BEGIN Supplied information

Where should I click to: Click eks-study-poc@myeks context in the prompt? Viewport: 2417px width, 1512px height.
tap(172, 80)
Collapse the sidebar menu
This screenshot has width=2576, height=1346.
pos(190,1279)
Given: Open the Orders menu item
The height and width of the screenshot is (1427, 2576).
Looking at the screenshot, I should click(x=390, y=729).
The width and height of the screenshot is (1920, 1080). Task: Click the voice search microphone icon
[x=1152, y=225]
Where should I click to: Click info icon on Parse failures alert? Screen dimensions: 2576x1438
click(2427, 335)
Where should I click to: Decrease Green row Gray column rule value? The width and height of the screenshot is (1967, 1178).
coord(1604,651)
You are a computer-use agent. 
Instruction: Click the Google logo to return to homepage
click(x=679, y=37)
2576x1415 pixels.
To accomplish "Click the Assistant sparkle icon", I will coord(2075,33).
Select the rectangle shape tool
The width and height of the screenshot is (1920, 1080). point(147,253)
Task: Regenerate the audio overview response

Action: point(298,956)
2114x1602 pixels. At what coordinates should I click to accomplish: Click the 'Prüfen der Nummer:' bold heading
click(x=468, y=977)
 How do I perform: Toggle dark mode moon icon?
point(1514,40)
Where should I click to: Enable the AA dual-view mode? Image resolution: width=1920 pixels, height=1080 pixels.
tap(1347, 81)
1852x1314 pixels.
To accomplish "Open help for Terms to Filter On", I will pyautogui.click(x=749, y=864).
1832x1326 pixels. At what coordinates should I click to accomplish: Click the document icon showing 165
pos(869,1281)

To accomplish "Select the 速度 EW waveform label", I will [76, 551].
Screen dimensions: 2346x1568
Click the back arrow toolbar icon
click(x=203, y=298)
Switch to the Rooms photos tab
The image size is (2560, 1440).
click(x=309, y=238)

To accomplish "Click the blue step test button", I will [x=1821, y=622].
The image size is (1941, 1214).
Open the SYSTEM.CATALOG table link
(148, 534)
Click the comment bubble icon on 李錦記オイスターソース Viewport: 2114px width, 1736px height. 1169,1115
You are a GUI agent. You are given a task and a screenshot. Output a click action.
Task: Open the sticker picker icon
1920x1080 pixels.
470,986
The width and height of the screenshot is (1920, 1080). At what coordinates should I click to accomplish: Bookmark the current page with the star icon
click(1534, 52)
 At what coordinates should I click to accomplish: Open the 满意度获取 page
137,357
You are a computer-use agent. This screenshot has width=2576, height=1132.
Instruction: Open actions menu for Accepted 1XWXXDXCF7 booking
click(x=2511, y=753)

END Supplied information

__What the task asks__
Please return each line of the data above in which the word "computer" occurs.

__The completed task__
You are a computer-use agent. 
You are a computer-use agent. This screenshot has width=2576, height=1132.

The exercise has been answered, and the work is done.